Moonwell, Zodiac Ballusterdiscs and Four Seasons Vignettes
‘The Flower Garland and the other various sutras are like stars in this dark night, while the Lotus Sutra is like the moon. For those who have faith in the Lotus Sutra, but whose faith is not deep, it is as though a half moon were lighting the darkness. But for those who have profound faith, it is as though a full moon were illuminating the night.’
The Writings of Nichiren Daishonin, The Essence of the "Medicine King" Chapter, Recipient unknown, 1265.
In 1982 Charles Jencks asked me to design some glass for his new Post-Modern house in Lansdowne Walk. It was the etched glass for the Moonwell, the discs showing the astrological signs to mark the 52 steps of the solar staircase, and the four circles of coloured glass covering the lights depicting the four seasons in the Dome of Water jacuzzi. The project demanded countless meetings throughout the year, vibrant discussion, drawing and re-drawing until Charles was satisfied. He used this process to work it out. He needed to see the design to know what he did not want! Thus, through a process of elimination we found our way.
For the Moonwell, I had to design a moon with the craters visible and to include a toad. We discussed different legends and interestingly most of them presented a plurality of meanings. After 40 years it is hard to recall whether there was one that was the preferred. For the Chinese, the three-legged toad, Jin Chan, symbolised wealth. The markings on its back resembled coins, hence the idea of golden coins emerging from its mouth. This toad would appear during the full moon, presaging good news. In a home the toad should be put high up and in a well-lit place, to attract prosperity. In some stories the toad was once the princess Chang O, whose husband the immortal archer shot her, hence the loss of her fourth leg. In another version she was stealing immortality, the elixir of the gods, in yet another she was protecting it from being stolen. In either case, she gained immortality fleeing to the moon and turning into a toad.
Seeing the Moon at the top of the Moonwell 40 years later, I noticed also a pair of eyes, but now I have no memory why we put them there. Would these be the eyes of the mythical King Yao, or those of the Princess, or perhaps the Man in the Moon in the culture of the West? I imagine the narrative could continually shift depending on who is looking and even on the time of day. Maybe Charles and Maggie suggested the stories to intrigue their children at bedtime.

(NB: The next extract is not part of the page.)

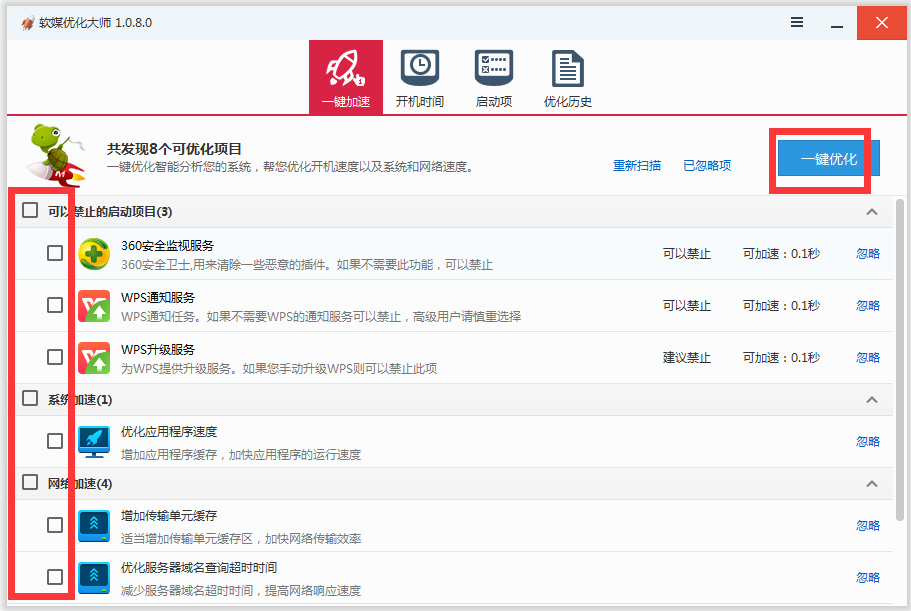
Task: Collapse the 可以禁止的启动项 section
Action: (x=871, y=211)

With their bedrooms opening on to the Moonwell, there must have been evenings where the glass image echoed the real, both appearing to hang in the sky, one made of glass and the other only to be seen through glass.

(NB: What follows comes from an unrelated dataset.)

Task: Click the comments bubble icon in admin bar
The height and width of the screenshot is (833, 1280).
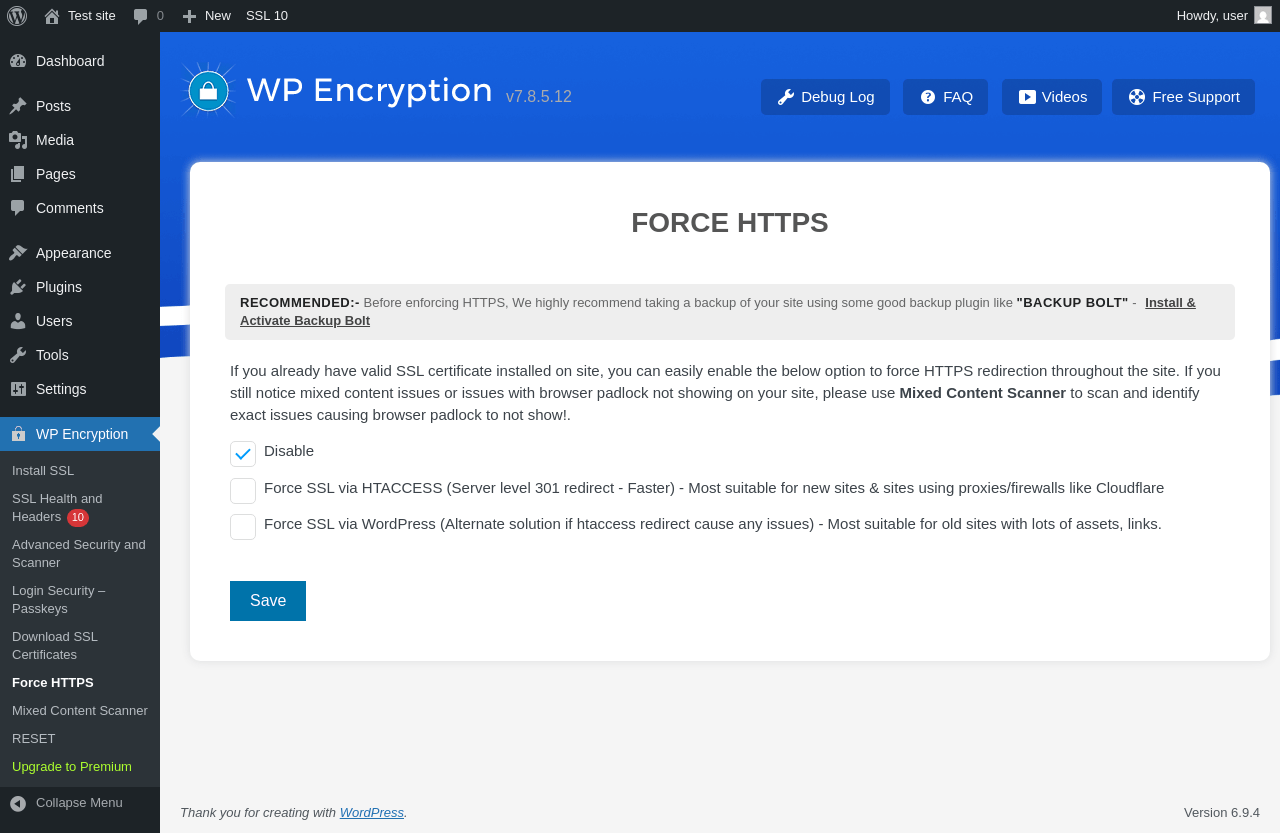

In these 40 years I never saw the finished house—until now. After my job here was completed, I went travelling to Australia, and later moved away from glass design to making my own work as an artist. The following year in 1983 I became a Buddhist and now I can see how working on The Cosmic House was one of the steps that led me there. The shifting realities we are surrounded by in life clearly co-exist, funnelled through our individual subjective experience, but also underpinned by an eternal structure of the energy of life.